This task calls for copying each line below that contains "using".

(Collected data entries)
++++++++

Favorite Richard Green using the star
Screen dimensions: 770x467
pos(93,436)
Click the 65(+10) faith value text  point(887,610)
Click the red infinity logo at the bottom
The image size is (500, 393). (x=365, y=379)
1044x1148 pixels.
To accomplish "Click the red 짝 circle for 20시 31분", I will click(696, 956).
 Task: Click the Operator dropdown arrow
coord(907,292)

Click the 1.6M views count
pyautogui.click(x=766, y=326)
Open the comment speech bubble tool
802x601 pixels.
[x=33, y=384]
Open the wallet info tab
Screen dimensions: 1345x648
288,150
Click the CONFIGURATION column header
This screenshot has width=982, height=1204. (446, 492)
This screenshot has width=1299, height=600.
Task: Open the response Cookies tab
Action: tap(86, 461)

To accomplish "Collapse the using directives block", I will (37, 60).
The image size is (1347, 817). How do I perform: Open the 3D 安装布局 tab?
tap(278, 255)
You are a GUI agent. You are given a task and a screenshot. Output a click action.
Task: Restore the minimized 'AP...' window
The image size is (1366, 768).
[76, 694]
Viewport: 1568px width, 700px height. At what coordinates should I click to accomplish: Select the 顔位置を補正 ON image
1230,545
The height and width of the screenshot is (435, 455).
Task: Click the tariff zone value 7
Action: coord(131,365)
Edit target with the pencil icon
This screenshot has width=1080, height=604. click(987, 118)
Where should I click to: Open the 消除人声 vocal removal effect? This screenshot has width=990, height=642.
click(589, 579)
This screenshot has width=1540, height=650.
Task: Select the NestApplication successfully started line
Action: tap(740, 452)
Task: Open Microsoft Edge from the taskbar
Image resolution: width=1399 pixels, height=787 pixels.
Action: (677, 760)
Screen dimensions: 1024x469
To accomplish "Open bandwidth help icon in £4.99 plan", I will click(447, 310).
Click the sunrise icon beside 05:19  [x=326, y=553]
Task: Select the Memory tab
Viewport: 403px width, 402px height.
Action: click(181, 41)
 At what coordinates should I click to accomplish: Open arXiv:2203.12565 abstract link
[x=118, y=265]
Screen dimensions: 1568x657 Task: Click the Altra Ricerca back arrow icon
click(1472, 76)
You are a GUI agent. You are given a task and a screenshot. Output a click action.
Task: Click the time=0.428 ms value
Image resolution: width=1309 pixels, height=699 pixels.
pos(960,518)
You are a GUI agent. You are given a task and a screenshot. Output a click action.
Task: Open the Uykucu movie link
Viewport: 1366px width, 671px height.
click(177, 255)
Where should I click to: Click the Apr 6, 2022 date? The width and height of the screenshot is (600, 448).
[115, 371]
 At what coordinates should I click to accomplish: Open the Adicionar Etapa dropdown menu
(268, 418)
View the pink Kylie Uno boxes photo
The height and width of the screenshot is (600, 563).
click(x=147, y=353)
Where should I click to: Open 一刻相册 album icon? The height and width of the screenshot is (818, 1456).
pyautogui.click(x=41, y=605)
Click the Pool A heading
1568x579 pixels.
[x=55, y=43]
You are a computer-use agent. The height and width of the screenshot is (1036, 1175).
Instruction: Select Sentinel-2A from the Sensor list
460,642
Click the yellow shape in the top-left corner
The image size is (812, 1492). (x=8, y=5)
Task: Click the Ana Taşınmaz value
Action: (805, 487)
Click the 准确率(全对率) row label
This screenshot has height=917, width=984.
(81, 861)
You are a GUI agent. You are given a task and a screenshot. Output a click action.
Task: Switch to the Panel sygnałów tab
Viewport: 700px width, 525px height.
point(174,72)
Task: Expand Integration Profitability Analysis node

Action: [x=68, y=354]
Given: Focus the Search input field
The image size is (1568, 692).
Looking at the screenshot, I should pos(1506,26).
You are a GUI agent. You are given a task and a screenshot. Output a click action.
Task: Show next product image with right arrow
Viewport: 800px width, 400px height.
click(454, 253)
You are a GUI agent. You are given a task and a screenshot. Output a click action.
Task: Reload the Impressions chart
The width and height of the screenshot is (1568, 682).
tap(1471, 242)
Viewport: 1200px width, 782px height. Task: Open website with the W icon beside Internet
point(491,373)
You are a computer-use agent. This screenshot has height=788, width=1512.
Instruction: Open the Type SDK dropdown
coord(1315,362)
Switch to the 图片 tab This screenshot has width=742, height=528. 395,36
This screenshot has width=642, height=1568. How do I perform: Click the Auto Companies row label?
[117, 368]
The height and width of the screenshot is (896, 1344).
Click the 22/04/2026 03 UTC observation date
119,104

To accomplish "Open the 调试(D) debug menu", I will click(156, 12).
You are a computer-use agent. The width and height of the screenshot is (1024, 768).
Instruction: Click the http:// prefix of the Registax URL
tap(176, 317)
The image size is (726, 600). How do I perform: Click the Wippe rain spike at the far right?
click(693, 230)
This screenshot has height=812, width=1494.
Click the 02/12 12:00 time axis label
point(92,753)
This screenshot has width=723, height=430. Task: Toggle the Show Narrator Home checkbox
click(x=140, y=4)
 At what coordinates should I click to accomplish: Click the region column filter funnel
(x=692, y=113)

++++++++

RESPONSE AREA:
Favorite Richard Green using the star
To accomplish "Collapse the using directives block", I will (37, 60).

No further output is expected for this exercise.